[A block of data]
%%

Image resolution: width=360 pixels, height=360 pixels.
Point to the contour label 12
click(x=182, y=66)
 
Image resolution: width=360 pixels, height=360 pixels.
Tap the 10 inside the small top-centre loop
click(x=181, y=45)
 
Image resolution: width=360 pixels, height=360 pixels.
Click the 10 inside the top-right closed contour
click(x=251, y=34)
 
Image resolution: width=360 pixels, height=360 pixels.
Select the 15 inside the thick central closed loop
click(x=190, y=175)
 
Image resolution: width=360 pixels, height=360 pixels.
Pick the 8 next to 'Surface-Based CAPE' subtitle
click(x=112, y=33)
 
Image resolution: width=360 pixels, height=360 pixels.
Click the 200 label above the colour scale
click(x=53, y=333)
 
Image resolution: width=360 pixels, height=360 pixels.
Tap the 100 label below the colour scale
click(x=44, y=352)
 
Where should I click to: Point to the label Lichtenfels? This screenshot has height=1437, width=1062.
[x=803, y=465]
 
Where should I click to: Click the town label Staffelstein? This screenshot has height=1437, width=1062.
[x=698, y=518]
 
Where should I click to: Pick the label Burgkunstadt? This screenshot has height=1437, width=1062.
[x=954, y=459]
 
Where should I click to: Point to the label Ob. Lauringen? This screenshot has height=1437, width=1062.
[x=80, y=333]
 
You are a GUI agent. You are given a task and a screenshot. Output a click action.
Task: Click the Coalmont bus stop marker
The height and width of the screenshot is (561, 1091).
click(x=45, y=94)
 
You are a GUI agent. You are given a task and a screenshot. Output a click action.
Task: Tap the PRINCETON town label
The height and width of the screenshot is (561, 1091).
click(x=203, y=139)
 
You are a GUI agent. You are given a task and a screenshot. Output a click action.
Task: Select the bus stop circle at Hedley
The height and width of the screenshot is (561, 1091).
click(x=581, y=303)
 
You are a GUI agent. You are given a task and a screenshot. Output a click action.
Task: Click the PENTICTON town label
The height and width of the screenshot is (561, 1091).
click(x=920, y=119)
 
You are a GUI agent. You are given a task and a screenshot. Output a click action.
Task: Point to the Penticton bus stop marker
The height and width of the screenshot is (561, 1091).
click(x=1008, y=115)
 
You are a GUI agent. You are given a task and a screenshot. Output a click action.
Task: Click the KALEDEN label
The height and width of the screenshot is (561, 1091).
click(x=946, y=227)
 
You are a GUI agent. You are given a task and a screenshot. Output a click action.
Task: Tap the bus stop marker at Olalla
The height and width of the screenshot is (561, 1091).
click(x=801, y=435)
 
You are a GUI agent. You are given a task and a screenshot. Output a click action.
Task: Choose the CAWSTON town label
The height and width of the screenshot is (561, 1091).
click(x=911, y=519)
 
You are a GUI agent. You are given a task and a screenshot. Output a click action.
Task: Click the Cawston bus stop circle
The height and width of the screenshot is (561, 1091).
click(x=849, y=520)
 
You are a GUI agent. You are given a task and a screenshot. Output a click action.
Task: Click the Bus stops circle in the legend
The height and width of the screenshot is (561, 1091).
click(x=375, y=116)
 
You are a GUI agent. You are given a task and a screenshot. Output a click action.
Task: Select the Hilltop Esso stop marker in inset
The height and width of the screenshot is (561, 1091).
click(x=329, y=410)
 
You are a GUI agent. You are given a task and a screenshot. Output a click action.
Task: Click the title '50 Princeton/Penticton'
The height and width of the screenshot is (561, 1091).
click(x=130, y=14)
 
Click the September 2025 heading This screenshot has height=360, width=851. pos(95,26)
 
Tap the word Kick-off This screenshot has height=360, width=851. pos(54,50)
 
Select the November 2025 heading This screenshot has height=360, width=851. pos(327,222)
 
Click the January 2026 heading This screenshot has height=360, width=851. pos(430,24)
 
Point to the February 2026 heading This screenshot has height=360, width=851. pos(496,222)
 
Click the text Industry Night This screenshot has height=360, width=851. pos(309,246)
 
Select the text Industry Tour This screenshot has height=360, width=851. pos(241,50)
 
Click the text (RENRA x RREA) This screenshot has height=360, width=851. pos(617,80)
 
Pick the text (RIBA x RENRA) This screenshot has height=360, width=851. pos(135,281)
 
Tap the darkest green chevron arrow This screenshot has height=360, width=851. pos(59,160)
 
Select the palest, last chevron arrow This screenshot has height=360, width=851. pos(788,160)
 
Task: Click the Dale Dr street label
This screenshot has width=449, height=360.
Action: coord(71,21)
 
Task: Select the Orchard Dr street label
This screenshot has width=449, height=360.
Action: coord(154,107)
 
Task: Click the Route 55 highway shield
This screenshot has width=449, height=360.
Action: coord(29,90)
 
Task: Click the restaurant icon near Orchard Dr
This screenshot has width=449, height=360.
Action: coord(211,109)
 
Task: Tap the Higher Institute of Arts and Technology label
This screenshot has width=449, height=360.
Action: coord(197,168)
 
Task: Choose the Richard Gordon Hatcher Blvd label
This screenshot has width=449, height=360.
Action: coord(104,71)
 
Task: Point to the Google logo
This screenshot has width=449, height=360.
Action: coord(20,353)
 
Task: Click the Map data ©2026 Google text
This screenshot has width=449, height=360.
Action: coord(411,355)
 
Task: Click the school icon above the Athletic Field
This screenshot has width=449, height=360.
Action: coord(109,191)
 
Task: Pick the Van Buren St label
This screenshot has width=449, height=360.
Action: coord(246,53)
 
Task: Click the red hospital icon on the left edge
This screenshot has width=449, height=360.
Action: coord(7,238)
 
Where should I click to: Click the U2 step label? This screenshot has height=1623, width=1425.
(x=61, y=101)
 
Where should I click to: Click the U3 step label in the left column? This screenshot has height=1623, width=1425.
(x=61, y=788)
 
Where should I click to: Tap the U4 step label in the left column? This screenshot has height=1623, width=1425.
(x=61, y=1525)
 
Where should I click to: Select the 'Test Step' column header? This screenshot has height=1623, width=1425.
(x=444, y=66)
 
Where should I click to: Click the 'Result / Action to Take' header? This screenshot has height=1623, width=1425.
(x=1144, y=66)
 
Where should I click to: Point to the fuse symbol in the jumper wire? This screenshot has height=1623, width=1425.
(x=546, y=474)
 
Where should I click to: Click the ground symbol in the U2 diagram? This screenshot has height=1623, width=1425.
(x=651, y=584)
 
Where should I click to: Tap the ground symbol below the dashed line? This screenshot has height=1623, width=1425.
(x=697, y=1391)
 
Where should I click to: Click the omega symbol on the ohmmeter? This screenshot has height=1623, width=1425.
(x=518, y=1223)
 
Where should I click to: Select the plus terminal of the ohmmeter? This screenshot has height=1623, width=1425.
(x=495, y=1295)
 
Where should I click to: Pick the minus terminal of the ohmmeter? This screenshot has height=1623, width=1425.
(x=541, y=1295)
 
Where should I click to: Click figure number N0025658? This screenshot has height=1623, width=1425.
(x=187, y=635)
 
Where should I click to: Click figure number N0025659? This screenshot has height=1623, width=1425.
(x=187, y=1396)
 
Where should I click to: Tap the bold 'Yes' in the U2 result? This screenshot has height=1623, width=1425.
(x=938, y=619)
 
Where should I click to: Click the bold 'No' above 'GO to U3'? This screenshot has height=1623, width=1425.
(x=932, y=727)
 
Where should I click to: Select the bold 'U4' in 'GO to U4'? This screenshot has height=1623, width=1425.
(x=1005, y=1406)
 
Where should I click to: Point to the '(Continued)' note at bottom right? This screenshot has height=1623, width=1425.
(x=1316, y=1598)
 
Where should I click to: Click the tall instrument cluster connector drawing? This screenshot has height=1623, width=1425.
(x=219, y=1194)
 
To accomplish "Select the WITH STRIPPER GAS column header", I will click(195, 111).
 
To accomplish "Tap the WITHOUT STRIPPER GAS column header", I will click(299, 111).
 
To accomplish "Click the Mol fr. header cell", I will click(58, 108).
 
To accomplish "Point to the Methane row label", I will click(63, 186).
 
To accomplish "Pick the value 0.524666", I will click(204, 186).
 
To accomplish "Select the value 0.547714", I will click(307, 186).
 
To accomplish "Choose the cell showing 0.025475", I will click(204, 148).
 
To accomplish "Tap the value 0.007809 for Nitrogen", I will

%%

Written request: Select every line of the records that contains the string "Choose" and copy those lines. Matching is case-sensitive.

Finished answer:
Task: Choose the CAWSTON town label
Task: Choose the Richard Gordon Hatcher Blvd label
To accomplish "Choose the cell showing 0.025475", I will click(204, 148).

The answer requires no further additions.